_Working data_
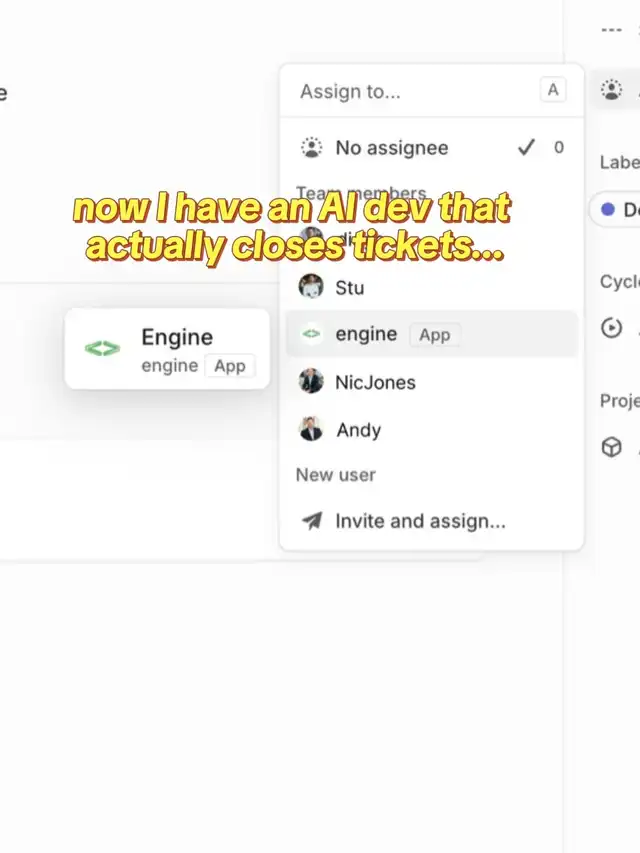Click the assignee icon in right sidebar

pyautogui.click(x=611, y=90)
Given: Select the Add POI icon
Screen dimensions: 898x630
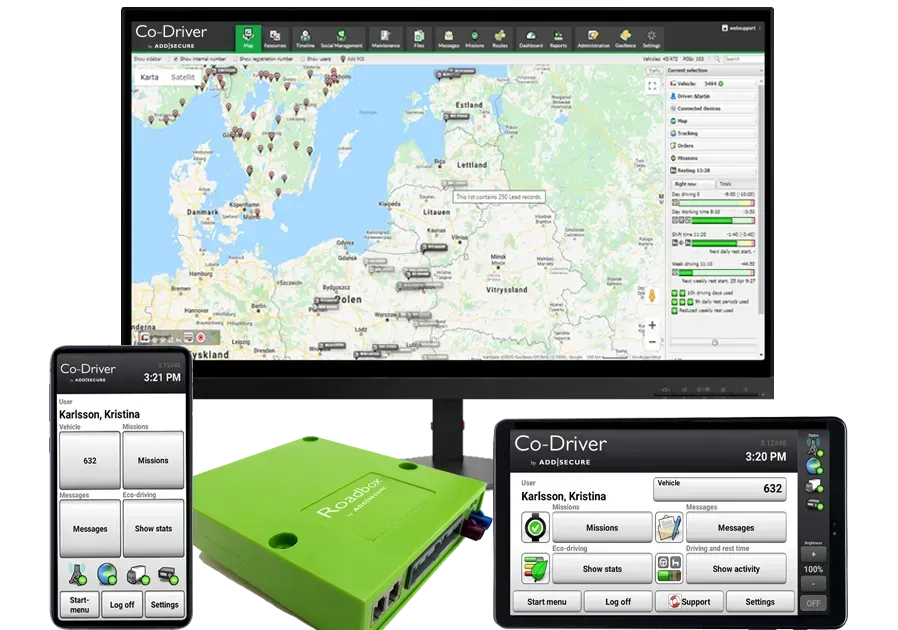Looking at the screenshot, I should 345,58.
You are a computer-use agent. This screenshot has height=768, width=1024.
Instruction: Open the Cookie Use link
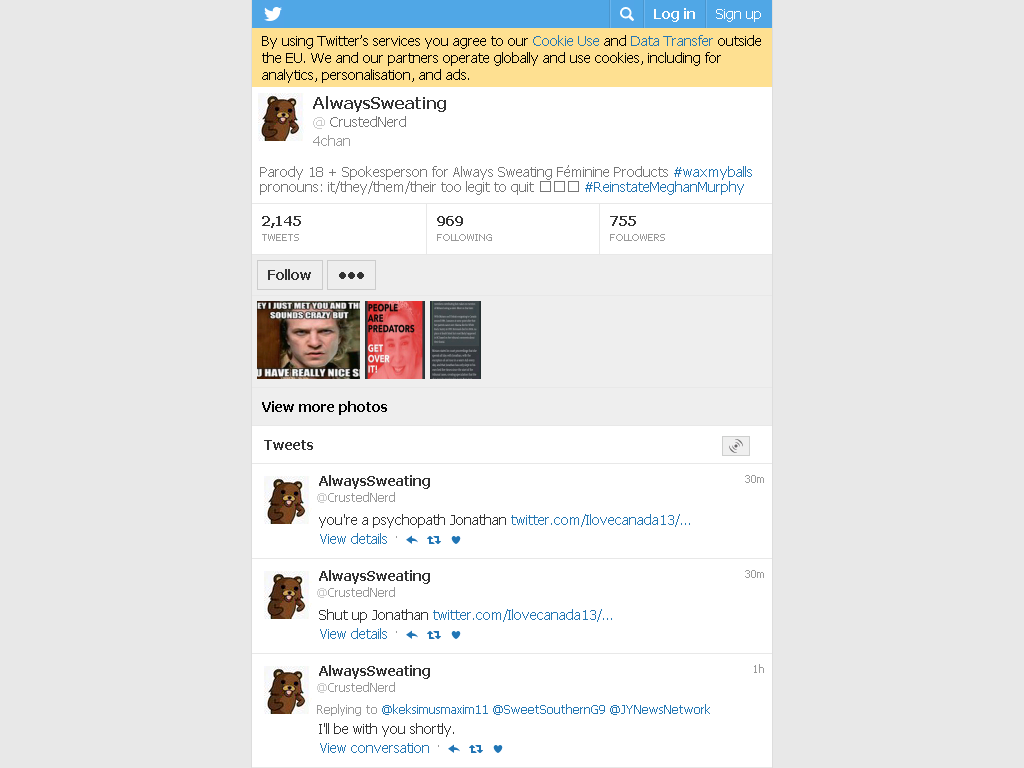click(566, 41)
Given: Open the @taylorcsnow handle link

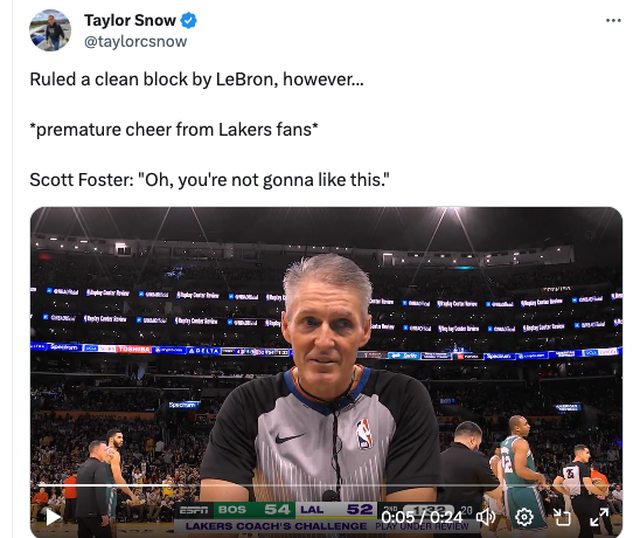Looking at the screenshot, I should [135, 42].
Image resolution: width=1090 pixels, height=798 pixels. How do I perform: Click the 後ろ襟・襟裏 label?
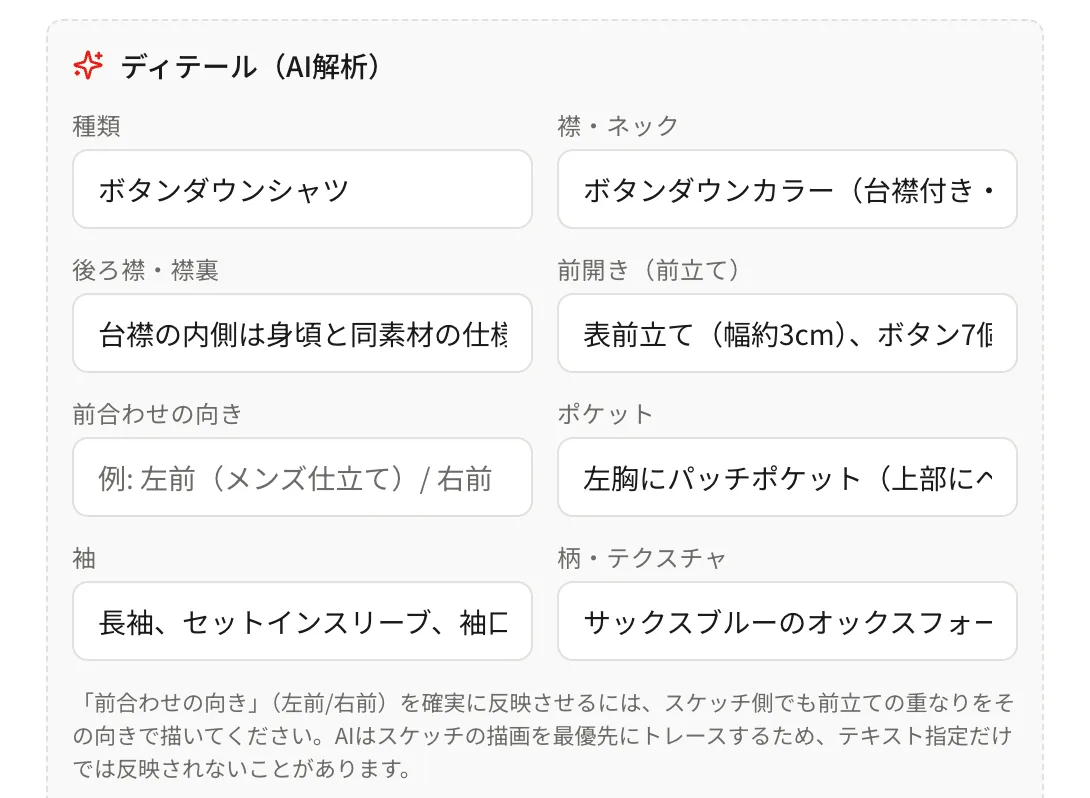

_What is expected_
The line that contains "Given: Select the Add POI icon" begins the range and the last line of the entries ends it; print that range exactly, without pictures.

_Written answer_
Given: Select the Add POI icon
Screen dimensions: 898x630
Looking at the screenshot, I should 345,58.
You are a computer-use agent. This screenshot has height=768, width=1024.
Instruction: Open the Cookie Use link
click(566, 41)
Given: Open the @taylorcsnow handle link

Looking at the screenshot, I should [135, 42].
Image resolution: width=1090 pixels, height=798 pixels. How do I perform: Click the 後ろ襟・襟裏 label?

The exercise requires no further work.